During August 2016 this  project brought together artists, lecturers and students from three universities in the ASAD network: Iceland Academy of Arts, the University of Lapland and the University of the Highlands and Islands. We worked with the artists Ásthildur Björg Jónsdóttir and Elina Härkönen, our students, teachers and local communities. Professor Timo Jokela, Dean of Art and Design at the University of Lapland  also joined us.


US Radar Sites in Iceland. Map

We explored the Cold War period by using a combination of approaches to re-imagine this period and ask how the presence of Cold War military installations impact on the population in both past and present. We visited communities near where radar stations were sited during both the Cold War period and more recent times, including Höfn, Keflavík, Bolungarvik and Þórshöfn.


From a pedagogical perspective the project considered the potential for place-based art education to generate a sense of place and attachment. This form of pedagogy focuses on particular places as a way to learn and experience the world around us. We considered how place based methods can help us reveal memories linked to this period of secrecy and paranoia and gain understanding of our nuclear future.



We hope to encourage a different understanding of the remote North by looking at Iceland’s role in the Cold War. As part of NATO’s network of radar defence systems, Iceland along with neighbouring communities in the northern and Arctic region, occupy a special place in the story of the Cold War, playing a significant role in NATO’s system of defence against the perceived Soviet threat during this period. These communities hosted early warning radar stations that formed part of NATO’s extensive early warning defence system across North America and Europe. 
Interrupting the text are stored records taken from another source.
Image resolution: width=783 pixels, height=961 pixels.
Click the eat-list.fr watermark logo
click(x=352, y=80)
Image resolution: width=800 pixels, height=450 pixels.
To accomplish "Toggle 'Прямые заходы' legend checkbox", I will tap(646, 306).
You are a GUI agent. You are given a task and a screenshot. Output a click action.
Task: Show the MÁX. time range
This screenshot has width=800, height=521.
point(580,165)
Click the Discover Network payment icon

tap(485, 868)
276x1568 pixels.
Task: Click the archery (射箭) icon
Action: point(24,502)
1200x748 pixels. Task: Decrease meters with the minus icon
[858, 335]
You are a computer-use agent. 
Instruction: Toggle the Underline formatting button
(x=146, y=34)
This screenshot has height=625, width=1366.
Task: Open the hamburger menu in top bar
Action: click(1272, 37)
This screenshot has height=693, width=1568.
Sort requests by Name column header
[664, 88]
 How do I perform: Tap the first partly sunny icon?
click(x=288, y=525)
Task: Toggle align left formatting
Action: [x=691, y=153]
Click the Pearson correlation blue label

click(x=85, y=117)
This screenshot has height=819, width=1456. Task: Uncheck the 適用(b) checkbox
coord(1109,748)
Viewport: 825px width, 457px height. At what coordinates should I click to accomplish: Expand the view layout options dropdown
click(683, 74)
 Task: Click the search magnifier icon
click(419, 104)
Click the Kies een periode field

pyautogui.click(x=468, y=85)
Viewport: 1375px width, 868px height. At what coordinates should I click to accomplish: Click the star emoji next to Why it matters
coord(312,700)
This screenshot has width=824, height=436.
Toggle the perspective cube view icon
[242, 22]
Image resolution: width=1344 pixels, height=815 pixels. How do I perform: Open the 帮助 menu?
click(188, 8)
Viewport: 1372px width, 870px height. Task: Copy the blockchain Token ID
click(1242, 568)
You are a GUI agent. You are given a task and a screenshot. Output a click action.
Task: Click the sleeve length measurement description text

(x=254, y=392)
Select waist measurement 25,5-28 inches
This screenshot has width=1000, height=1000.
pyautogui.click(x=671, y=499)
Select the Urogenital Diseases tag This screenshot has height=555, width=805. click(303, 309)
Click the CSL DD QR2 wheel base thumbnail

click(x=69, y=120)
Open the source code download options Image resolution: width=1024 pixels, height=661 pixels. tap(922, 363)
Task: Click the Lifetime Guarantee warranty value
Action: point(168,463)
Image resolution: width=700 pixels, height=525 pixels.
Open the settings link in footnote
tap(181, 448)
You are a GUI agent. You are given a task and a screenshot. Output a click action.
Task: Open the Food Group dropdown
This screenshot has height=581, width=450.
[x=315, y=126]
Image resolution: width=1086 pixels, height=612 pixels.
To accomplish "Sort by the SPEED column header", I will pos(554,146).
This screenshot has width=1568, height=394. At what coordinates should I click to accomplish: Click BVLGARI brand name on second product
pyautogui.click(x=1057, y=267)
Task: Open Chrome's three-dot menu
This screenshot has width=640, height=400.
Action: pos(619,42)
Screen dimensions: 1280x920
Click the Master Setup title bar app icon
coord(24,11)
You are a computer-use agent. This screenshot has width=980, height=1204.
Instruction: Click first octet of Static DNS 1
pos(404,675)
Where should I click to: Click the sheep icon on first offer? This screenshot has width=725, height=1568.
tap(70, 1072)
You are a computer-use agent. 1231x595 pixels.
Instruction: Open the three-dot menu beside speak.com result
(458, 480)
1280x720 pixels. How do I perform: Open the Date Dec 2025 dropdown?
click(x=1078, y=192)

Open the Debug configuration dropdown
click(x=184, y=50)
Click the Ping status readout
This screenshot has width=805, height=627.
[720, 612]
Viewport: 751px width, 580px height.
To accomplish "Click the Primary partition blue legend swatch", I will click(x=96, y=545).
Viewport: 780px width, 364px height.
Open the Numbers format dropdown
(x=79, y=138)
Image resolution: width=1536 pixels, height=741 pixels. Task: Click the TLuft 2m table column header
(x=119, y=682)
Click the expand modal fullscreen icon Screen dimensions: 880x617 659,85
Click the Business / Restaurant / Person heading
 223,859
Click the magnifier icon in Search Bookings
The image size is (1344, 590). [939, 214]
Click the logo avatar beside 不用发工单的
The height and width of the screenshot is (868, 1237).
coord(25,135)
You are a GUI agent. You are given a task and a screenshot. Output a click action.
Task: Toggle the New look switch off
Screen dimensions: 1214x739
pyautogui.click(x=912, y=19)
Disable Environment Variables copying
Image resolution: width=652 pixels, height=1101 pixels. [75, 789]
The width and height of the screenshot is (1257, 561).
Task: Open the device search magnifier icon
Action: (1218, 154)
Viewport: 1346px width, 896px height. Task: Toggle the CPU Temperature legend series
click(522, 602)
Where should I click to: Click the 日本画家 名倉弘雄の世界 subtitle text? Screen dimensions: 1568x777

Today some commentators predict a second ‘Cold War’.  It is therefore timely to address subject matter related to the Cold War while those who lived through it can give firsthand accounts of their perceptions and experience so that they can be collected, preserved and shared with younger generations.  In turn these accounts can inform perceptions of our nuclear futures.  The project brought together artists and students with volunteer participants. Together we represented different generations of people who live and work in remote communities that hold historic significance as a new Front Line for defence in the second half of the 20th century.   

Single Channel Radar

Project Participants include:

Members of the Icelandic communities in Vestfirðir, Keflavík, Höfn and 


In-service teachers in Westfjords 


Venni Ahlberg 

University of Lapland

Rebecca Boyd,

Moray College University of the Highlands and Islands

Anu Corin,

University of Lapland

Elizabeth Crichton,

Moray College University of the Highlands and Islands

Dagrún Magnúsdóttir, Iceland Academy of Arts

Valerie Gemkow,

University of Lapland

Iiris Perkkiö, University of Lapland

Elín Sveinsdóttir,

Iceland Academy of Arts

Former US radar station near Höfn, Iceland
Former US radar station, Langanes, Iceland 1958
former US radar station in Iceland
Former US radar site, Iceland

The photographs on this page are taken from the web site:


We traveled to Vestfirðir, Keflavík, Höfn and Þórshöfn / Langanes. We took a small, mobile geodesic dome to each place to help explore the legacy of the Cold War and the question of our nuclear futures. In each place we invited members of the public to join us to erect the dome.  A dome is used for NATO radar installations, often forming a local landmark. It is familiar to communities throughout the Northern and Arctic regions and thus creates a shared point of reference.  


Everyone was welcome. We were able to think and talk, draw and write, while we built the dome. We used glow in the dark paint, UV torches and ink that is only visible under UV light.  We used these to make graffiti on the triangles that form the roof of the dome.  


This dome symbolically makes visible the memories and perceptions we collected about the Cold War installations that were near these communities. In November 2016 we took it Shetland to share publicly these recollections and forecasts for the future.  Here we will also collect memories and future thoughts to merge as a collective voice from these remote communities linked through the Cold War.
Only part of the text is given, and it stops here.